Thursday: Volunteering on Vacation: Can’t decide where to go on your next vacation? How about volunteering your time at a women’s NGO in India, or working with elephants in the jungles of Thailand? Richard Webb, founder and President of ProWorld, joins us to talk about how development and tourism can go hand in hand.

Friday: Sweet Tooth: The Bitter-Sweet History of Candy: How did candy evolve from medicine to luxury item to today’s ubiquitous M&M’s and Kitkat bars? A multi-million dollar industry has sprung up around confection, but candy has a dark and bitter history that has been hidden or mostly forgotten.

And on that sweet note: Happy Valentines' Day!

Jean and the team at Here on Earth

Friday, February 3, 2012

Programs for the Week of 2/6

Monday: The Poetry of Tomas Transtromer: Sweden’s Nobel Laureate: Robin Robertson talks about Nobel Laureate, Tomas Transtromer's poems. Transtromer’s friend and a gifted poet in his own right, Robertson compares the original Swedish poems with his own, luminous English translations.

Tuesday: American Dervish: Milwaukee-born writer Ayad Akhtar’s debut novel, American Dervish, is a coming-of-age tale with a twist. As he tells the story of Pakistani-American teenager, Hayat Shah, Akhtar presents a complex and deeply personal portrayal of what it means to grow up Muslim in America.

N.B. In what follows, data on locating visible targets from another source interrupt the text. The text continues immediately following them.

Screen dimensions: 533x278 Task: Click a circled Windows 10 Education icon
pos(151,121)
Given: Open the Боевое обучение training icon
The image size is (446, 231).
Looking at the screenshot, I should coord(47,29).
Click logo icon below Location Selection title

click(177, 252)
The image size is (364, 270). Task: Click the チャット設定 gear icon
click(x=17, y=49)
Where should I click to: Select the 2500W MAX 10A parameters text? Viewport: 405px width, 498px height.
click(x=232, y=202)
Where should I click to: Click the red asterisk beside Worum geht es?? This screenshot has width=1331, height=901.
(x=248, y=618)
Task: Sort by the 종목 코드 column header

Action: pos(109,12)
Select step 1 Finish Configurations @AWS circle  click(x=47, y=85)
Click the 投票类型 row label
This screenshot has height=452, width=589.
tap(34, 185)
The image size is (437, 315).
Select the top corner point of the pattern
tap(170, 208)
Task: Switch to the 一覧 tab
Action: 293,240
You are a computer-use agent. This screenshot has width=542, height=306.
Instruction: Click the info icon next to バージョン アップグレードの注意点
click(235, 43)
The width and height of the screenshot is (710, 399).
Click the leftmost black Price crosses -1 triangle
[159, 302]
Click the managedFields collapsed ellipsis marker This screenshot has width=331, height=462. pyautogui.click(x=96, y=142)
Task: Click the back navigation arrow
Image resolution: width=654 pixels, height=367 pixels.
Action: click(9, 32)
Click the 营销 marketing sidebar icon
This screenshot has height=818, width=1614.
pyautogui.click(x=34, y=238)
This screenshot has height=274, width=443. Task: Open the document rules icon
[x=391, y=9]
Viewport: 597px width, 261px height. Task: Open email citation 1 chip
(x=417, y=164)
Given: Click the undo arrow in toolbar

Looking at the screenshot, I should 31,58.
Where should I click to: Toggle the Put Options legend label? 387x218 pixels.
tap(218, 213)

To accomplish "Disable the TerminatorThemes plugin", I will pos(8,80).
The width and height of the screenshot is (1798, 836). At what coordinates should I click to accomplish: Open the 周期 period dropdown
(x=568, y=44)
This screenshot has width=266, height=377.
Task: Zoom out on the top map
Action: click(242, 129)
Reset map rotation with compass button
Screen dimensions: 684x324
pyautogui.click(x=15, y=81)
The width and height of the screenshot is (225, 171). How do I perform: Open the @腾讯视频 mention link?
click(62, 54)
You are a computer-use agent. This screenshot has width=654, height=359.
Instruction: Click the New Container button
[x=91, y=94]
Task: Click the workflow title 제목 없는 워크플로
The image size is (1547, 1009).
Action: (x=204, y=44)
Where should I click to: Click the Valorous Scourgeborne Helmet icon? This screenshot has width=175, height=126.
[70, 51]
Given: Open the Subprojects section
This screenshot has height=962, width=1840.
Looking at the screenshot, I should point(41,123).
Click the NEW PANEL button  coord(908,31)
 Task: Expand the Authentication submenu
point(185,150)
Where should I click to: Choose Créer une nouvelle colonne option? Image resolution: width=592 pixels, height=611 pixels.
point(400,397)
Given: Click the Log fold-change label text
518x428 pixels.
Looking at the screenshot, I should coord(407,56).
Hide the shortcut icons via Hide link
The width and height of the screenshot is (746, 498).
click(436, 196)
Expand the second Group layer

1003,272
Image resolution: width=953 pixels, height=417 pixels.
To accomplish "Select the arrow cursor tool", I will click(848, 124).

Wednesday: Winning the War on War: Iraq, Afghanistan, Syria — the list of wars seems to go on and on. But in his new book, Winning the War on War, Joshua Goldstein argues that the tide of war is, in fact, receding. He claims that fewer wars are starting, and more are ending.

Thursday: The Lakota Way of Strength and Courage: Joseph Marshall III is a teacher, historian, writer and Lakota craftsman and archer, who has won awards for his screenplays, fiction and historical books. Recipient of the Wyoming Humanities Award, his most recent book is The Lakota Way of Strength and Courage: Lessons in Resilience from the Bow and Arrow.

Friday: Foodistan!: A new front in the decades-old standoff between India and Pakistan, Foodistan, an Indian reality TV show, pits the best chefs of the dueling nations against each other in a cross-border cook-off. In this showdown, tactical deployment of spices is what "curries" the day. A food fight or a recipe for peace?

Yadda-dada-dada... That's all, Folks!